Mucopolysaccharide storage syndrome is a disease caused by a mutation in the hydrolytic enzyme that degrades mucopolysaccharides in human cells, resulting in the loss of their activity and the inability of mucopolysaccharides to be degraded and metabolized, ultimately leading to their accumulation in the body. On May 11, 2018, the National Health Commission and five other departments jointly formulated the "First Batch of Rare Disease Catalogue", which included mucopolysaccharide storage syndrome.
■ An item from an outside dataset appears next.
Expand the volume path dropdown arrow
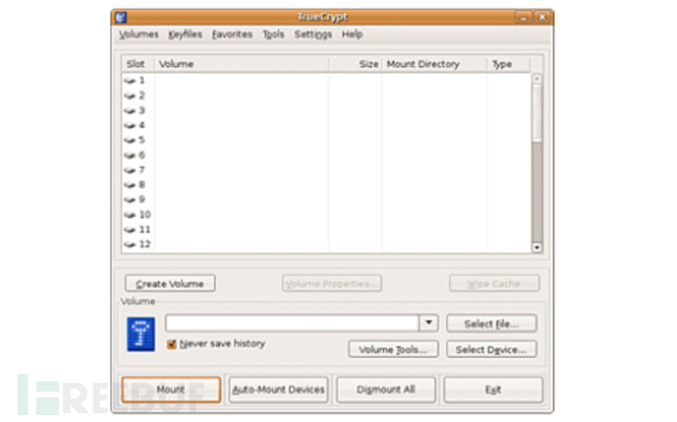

Data shows that this disease is a very important type of lysosomal storage disease, which can be divided into 7 types: type I, II, III, IV, VI, VII, IX, among which type IV is divided into IVA type and IVB subtype. Although the pathogenic genes and clinical manifestations of each type vary, due to the accumulation of mucopolysaccharides as the substrate, it is collectively referred to as mucopolysaccharide storage disease.

Recently, Qiu Wenjuan, the chief physician of the Department of Pediatric Endocrinology and Genetics at Xinhua Hospital affiliated with Shanghai Jiao Tong University, stated in an interview with The Paper that mucopolysaccharide storage syndrome is most commonly type II, followed by type IV. Type IVA is a disease caused by the lack of activity of enzymes involved in glycosaminoglycan metabolism.

She introduced that MPS IVA type children generally have no abnormal manifestations at birth, but as they age, they gradually develop into severe skeletal and joint abnormalities and a series of other organ injuries, leading to short stature, skeletal deformities, respiratory diseases, spinal cord compression, heart disease, visual and auditory damage, tooth deformities, etc. Patients with MPS type IVA typically have more extensive and severe bone injuries than other types of MPS.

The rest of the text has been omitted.